_Directions_.
Your answer consists of the lines in the data that contain "computer". Copy each of them.

[Extracted data entries]
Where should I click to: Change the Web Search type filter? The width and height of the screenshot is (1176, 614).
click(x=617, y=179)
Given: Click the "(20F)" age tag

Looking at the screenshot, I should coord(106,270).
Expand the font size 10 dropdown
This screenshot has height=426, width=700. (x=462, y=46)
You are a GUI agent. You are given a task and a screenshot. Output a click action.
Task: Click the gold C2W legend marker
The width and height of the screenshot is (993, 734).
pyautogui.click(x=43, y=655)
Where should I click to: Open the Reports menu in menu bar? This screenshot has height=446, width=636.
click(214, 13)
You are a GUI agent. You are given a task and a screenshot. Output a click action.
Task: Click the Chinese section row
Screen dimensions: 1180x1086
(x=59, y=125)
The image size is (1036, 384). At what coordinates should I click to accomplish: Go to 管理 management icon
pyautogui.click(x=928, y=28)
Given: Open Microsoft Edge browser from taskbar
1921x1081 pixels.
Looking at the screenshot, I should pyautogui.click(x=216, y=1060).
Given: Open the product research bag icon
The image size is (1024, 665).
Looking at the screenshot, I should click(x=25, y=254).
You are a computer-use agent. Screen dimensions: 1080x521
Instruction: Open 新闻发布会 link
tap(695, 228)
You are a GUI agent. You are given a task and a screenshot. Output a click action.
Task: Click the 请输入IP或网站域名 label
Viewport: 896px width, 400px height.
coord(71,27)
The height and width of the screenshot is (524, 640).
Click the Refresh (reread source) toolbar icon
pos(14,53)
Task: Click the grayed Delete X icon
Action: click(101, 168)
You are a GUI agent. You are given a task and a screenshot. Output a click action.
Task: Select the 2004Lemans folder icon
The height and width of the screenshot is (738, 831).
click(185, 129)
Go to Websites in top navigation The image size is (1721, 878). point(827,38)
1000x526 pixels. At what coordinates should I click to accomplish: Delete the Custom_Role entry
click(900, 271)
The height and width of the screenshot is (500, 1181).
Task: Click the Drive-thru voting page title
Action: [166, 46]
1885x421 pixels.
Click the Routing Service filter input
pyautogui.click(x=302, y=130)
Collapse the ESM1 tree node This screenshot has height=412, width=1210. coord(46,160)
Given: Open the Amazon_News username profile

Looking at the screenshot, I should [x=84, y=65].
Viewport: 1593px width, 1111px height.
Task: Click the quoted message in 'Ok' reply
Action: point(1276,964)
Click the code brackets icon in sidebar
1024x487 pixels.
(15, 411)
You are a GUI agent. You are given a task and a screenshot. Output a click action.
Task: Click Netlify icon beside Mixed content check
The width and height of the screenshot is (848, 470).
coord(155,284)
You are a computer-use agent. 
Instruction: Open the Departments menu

_Answer area_.
You are a computer-use agent. Screen dimensions: 1080x521
You are a computer-use agent. 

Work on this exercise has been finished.